INPUT RECORDS:
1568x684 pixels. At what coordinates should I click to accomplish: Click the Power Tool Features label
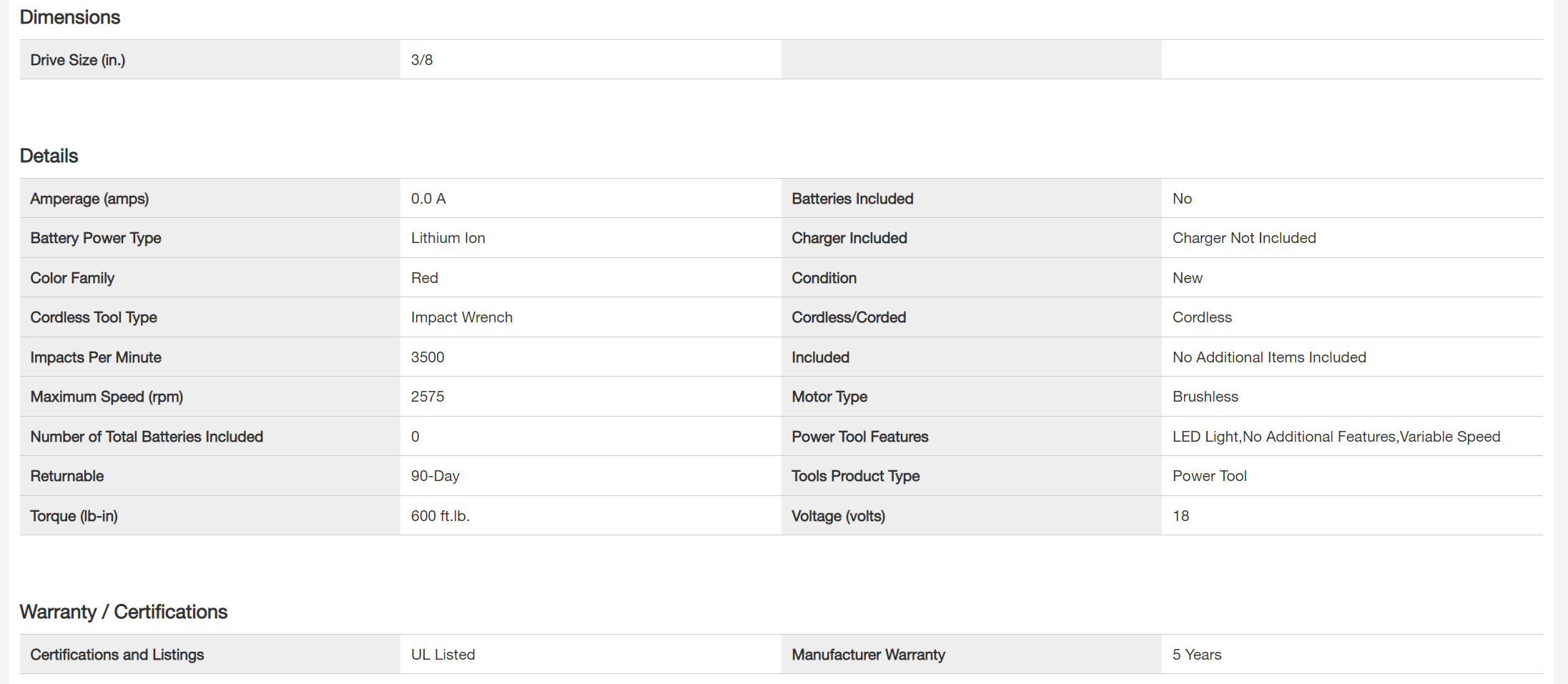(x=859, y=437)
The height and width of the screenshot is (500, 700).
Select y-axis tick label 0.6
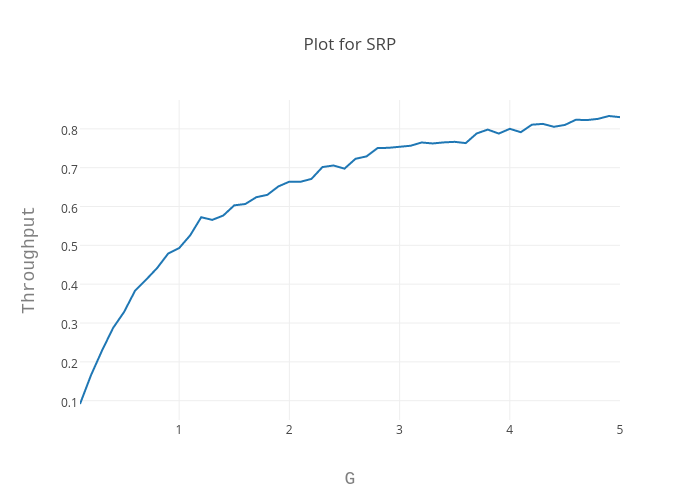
---
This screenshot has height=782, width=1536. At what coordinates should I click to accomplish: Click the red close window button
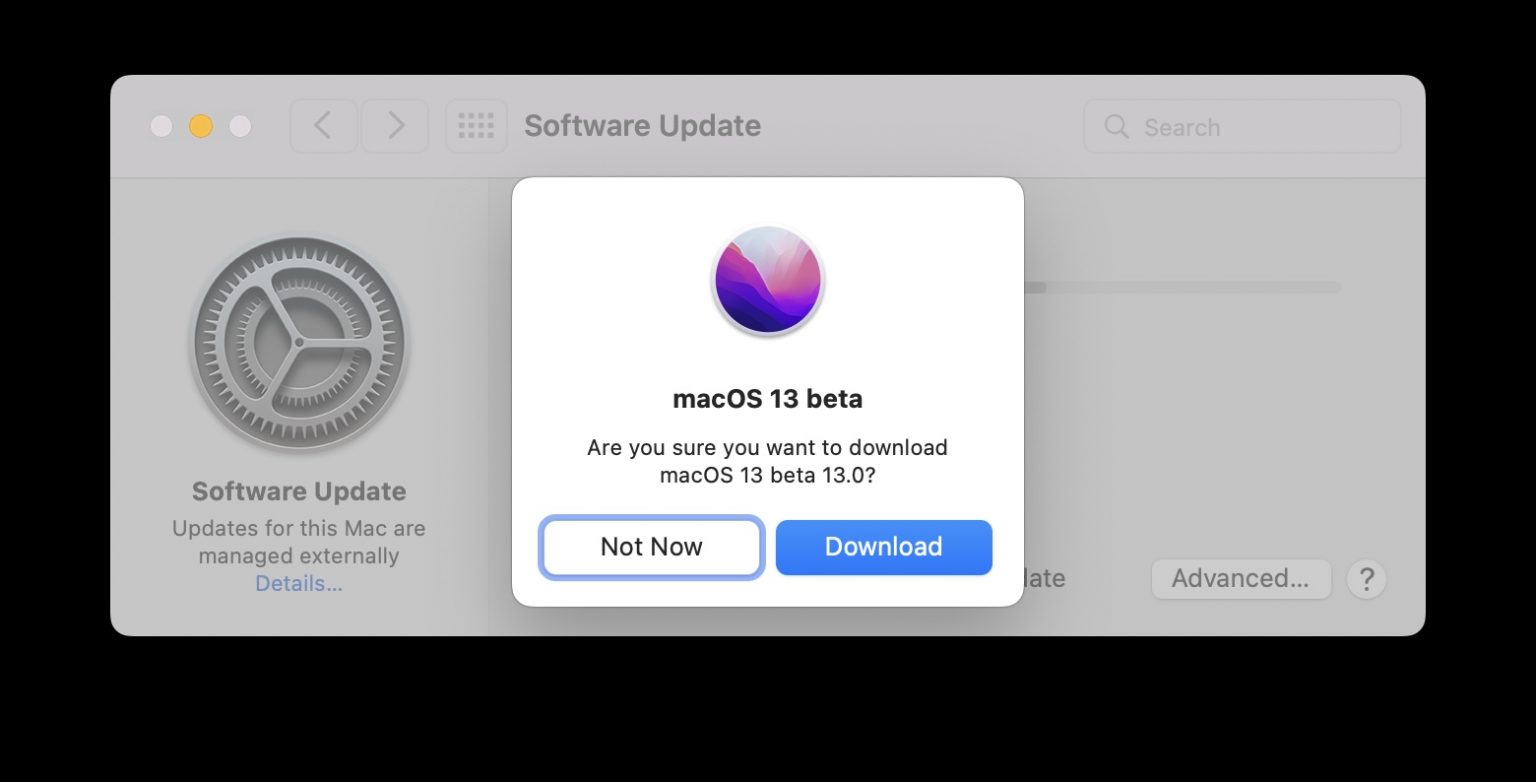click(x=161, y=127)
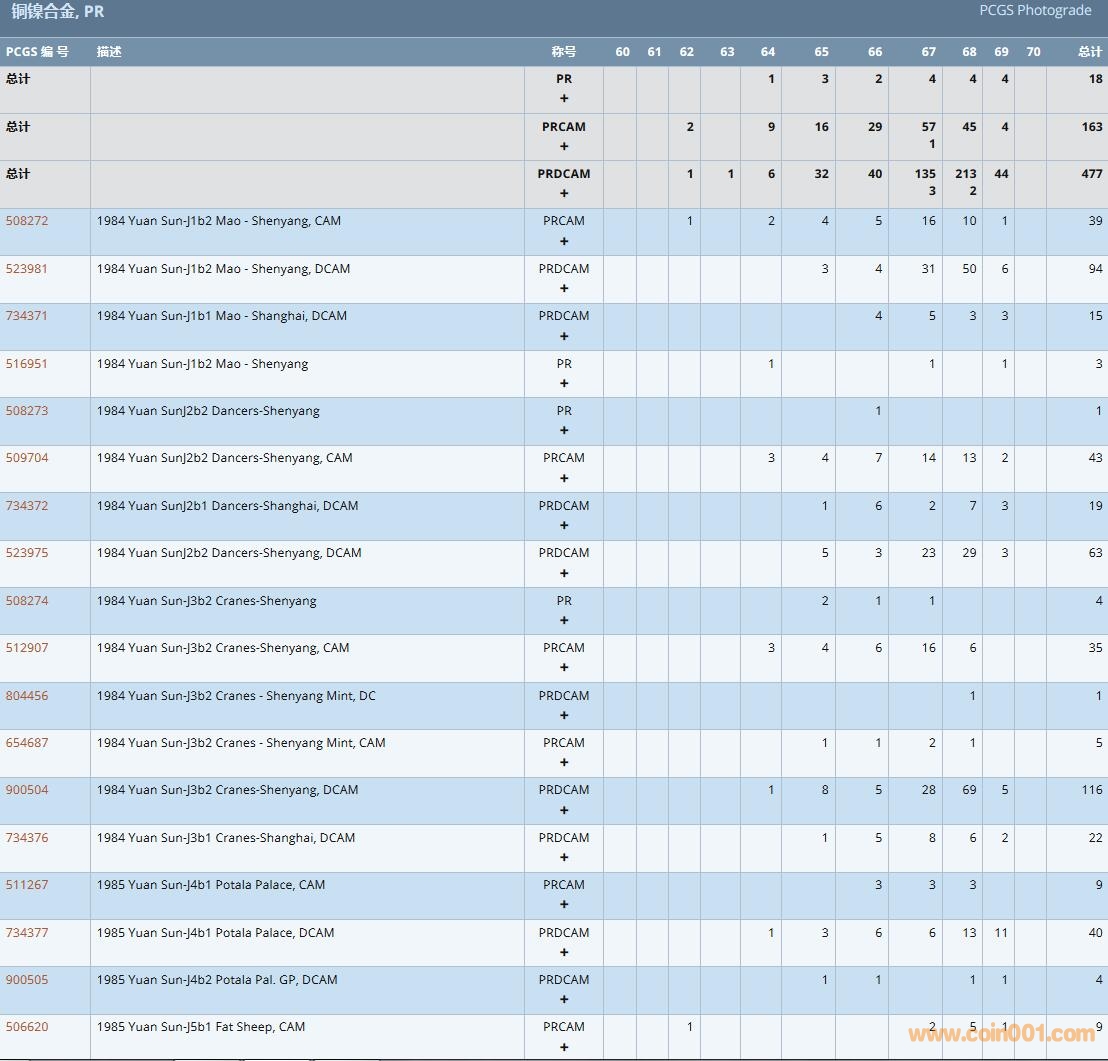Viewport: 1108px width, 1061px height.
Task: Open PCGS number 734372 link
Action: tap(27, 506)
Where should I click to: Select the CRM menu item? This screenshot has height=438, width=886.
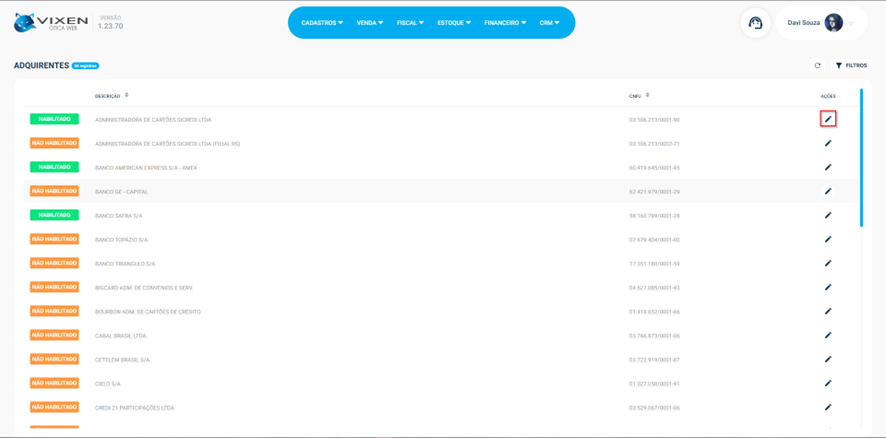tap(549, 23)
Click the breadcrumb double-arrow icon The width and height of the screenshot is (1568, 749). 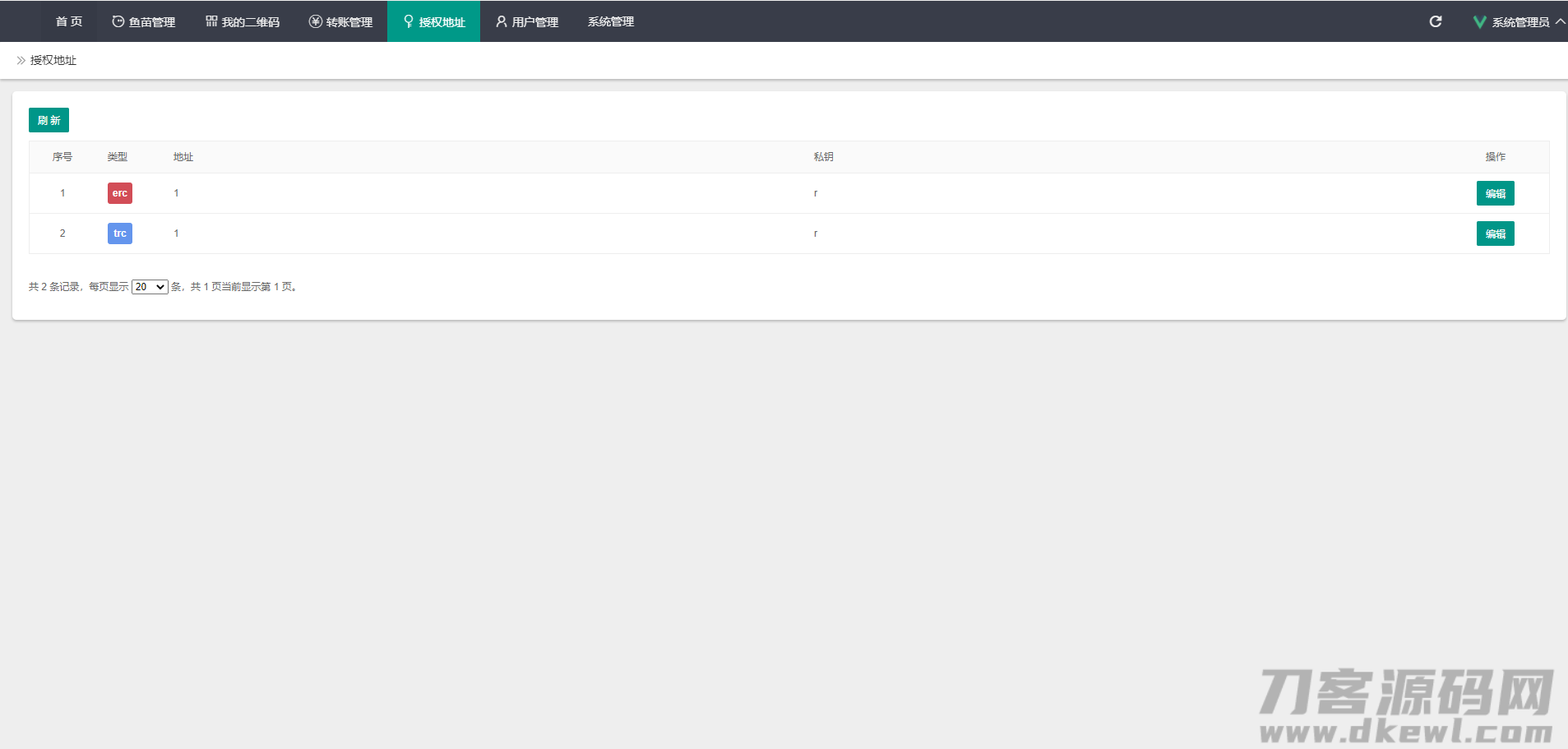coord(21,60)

WHAT YOU ARE ASKED TO DO: Reproduce the entries exactly, from the line with "1568x684 pixels. At" to the line with "Select y-axis tick label 0.6", both lines included, keeping no pictures.

RESULT OF THE EXERCISE:
1568x684 pixels. At what coordinates should I click to accomplish: Click the Power Tool Features label
(x=859, y=437)
The height and width of the screenshot is (500, 700).
Select y-axis tick label 0.6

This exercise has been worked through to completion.